### How to complete this task
Return, from the data that follows, each line that holds the word "showing".

### Collected data
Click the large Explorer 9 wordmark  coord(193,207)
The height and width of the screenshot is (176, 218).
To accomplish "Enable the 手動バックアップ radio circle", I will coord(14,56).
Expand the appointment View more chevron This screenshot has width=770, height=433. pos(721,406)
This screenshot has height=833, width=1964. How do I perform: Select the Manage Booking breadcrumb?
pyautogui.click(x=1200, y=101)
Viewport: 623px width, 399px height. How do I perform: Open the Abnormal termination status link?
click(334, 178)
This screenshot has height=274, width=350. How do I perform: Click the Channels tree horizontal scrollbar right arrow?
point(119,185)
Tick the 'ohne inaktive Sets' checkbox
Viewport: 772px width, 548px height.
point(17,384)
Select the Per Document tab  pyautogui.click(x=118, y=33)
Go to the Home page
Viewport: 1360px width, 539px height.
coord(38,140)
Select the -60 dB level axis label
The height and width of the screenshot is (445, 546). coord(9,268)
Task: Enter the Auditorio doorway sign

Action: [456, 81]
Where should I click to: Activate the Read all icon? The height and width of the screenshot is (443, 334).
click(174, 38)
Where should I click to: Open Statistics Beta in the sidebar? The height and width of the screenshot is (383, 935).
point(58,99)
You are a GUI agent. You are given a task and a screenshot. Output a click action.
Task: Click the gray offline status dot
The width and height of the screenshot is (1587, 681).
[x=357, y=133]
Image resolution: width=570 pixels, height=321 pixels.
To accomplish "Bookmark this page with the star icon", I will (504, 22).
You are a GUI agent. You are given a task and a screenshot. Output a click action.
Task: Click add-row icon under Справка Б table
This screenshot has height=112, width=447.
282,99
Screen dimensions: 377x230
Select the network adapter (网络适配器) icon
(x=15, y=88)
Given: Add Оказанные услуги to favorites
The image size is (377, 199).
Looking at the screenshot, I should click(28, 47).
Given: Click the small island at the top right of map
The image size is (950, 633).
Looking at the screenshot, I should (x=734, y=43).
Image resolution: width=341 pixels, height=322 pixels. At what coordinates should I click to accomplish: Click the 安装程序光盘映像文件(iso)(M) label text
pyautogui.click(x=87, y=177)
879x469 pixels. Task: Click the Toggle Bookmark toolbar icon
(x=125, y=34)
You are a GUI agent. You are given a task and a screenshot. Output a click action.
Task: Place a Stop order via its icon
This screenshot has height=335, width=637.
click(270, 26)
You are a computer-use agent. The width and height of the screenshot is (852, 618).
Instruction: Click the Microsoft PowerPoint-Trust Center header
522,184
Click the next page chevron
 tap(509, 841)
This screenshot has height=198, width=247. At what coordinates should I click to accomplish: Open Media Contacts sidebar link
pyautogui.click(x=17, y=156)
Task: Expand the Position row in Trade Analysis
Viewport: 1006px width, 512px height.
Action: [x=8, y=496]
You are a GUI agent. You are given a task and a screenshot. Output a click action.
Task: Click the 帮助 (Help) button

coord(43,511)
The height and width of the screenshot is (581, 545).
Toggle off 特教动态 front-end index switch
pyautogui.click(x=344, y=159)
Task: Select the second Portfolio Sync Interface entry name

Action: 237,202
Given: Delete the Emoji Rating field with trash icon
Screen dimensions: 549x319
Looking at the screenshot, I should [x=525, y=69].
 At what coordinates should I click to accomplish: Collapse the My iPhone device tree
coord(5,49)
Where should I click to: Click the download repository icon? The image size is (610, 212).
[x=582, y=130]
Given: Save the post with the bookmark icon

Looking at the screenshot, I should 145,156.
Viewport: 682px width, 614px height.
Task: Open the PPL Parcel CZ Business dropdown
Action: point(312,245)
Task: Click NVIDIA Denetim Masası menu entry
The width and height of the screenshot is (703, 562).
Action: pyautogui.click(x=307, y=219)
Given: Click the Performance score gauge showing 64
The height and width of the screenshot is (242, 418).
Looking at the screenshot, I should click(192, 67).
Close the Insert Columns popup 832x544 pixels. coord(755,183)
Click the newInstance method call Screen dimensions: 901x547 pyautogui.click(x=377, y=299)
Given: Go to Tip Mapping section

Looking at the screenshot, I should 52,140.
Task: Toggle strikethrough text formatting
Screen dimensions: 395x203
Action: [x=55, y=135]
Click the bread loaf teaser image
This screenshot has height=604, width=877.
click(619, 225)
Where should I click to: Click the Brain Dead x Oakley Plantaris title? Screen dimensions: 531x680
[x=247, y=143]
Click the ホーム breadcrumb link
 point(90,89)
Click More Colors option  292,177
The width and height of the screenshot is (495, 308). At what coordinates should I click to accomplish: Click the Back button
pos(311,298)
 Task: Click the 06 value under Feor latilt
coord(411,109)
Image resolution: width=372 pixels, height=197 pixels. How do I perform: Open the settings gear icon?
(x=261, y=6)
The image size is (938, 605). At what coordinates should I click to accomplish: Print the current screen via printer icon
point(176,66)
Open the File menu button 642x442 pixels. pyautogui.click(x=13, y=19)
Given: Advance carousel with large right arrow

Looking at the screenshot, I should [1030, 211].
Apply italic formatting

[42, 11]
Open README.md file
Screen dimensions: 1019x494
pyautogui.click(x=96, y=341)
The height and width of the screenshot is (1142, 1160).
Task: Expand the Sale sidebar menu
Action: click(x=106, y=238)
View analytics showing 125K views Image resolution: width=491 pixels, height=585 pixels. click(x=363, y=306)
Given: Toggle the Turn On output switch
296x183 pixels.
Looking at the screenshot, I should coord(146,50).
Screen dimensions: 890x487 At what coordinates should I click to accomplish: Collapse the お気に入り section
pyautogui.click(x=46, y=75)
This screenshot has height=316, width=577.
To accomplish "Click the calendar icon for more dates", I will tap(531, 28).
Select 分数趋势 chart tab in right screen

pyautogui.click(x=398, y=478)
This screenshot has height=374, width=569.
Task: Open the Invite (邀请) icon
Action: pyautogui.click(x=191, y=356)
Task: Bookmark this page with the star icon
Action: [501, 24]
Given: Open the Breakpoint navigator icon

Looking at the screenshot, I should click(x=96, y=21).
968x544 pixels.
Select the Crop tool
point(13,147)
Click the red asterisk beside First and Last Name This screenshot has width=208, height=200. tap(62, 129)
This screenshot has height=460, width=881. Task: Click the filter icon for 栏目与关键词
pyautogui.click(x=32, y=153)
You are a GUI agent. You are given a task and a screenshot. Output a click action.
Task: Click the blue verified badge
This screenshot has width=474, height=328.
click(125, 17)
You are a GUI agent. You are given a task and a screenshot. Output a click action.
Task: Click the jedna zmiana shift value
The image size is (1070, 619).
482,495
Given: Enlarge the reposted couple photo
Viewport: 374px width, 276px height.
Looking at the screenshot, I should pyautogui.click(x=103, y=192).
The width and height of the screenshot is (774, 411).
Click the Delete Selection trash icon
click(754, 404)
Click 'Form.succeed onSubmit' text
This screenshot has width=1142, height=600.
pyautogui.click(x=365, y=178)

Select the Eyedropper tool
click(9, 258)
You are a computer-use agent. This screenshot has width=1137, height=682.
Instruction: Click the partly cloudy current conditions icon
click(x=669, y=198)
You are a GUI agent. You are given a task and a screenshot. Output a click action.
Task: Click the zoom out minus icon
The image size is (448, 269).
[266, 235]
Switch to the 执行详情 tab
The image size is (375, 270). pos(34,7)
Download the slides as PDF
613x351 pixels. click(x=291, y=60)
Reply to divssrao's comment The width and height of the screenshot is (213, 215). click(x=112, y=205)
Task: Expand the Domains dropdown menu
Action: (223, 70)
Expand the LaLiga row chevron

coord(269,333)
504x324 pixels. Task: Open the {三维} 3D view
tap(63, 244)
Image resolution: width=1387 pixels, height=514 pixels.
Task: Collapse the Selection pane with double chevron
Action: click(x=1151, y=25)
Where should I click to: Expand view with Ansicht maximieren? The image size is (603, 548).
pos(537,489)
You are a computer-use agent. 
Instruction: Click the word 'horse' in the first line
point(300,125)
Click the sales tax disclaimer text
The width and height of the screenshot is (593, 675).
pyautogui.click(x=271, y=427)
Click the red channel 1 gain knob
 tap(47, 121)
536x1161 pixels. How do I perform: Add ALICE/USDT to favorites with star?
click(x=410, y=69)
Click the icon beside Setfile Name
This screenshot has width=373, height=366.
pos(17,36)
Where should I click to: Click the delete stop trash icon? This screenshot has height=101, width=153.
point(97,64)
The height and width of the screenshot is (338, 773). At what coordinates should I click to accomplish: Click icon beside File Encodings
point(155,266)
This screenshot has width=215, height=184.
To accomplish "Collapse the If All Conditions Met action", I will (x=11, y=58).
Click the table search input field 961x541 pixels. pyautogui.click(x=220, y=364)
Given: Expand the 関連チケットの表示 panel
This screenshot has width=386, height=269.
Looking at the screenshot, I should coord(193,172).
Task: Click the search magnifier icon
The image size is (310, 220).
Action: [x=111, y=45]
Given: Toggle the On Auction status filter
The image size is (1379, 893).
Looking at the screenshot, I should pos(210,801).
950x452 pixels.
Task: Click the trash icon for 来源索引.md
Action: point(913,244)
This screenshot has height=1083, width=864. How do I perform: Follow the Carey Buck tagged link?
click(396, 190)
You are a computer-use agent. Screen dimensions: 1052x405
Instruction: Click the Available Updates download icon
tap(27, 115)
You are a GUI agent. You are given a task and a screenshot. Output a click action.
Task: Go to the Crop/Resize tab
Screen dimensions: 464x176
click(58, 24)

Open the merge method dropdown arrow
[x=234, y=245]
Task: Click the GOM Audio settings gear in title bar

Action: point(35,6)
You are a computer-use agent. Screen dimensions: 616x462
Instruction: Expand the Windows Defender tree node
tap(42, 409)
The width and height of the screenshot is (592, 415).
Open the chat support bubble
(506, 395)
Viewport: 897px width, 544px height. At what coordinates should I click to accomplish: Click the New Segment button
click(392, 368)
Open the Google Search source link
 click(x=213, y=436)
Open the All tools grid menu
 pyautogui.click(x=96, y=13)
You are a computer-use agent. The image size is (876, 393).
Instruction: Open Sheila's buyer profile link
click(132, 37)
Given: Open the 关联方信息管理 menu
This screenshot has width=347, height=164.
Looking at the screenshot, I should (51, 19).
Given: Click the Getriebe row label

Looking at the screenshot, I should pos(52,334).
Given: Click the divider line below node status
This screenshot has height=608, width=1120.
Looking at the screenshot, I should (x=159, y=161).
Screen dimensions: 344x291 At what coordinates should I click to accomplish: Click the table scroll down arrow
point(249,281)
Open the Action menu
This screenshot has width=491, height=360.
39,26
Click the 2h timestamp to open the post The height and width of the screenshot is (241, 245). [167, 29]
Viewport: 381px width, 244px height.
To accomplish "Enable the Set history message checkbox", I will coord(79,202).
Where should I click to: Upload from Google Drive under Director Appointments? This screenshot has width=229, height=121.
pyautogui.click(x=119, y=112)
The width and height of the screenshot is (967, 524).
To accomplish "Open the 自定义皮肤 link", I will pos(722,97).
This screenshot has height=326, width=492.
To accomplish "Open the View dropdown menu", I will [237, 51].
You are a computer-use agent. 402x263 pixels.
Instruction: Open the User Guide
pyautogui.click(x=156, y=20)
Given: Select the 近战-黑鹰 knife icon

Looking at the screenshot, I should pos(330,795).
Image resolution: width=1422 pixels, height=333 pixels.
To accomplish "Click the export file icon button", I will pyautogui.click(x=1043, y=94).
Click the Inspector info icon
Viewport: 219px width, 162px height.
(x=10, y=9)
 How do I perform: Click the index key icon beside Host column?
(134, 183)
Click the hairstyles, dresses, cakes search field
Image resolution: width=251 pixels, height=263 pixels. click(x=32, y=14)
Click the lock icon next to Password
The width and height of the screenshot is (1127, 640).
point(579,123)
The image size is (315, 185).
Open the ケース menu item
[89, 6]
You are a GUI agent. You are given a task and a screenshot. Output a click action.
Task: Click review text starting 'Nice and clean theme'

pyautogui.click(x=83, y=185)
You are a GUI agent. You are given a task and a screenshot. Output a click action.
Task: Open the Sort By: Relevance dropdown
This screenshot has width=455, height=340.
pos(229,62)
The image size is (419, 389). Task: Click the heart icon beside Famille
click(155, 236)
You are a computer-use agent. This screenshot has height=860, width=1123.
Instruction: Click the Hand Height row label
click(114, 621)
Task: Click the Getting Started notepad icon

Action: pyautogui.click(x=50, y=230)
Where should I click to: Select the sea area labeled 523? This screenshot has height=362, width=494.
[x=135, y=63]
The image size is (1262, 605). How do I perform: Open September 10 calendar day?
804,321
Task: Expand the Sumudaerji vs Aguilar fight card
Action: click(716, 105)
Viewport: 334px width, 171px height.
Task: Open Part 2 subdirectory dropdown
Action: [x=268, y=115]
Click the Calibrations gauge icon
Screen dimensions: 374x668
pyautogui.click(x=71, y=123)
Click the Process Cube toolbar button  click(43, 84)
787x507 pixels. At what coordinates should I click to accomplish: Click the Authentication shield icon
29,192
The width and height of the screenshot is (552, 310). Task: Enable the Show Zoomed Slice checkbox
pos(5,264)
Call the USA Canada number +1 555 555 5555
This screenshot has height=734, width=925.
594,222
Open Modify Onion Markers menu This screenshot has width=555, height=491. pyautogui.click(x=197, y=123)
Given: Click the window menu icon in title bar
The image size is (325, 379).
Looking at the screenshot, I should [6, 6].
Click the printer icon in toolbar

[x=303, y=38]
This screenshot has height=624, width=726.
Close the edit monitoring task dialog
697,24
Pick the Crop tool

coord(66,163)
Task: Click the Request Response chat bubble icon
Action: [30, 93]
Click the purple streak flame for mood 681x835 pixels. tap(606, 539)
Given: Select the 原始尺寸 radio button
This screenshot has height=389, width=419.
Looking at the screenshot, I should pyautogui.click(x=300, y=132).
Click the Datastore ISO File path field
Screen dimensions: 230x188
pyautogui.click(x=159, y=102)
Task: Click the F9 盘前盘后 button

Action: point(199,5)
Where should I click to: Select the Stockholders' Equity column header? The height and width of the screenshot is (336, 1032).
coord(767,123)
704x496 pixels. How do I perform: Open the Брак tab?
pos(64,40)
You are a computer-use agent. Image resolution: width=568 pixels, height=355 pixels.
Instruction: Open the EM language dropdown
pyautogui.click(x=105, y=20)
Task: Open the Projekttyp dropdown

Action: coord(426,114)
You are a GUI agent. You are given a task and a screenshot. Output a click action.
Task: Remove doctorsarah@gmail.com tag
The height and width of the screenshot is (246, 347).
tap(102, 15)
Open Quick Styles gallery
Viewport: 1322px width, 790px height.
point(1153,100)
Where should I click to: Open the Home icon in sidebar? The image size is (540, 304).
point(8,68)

### Answer box
Given: Click the Performance score gauge showing 64
View analytics showing 125K views Image resolution: width=491 pixels, height=585 pixels. click(x=363, y=306)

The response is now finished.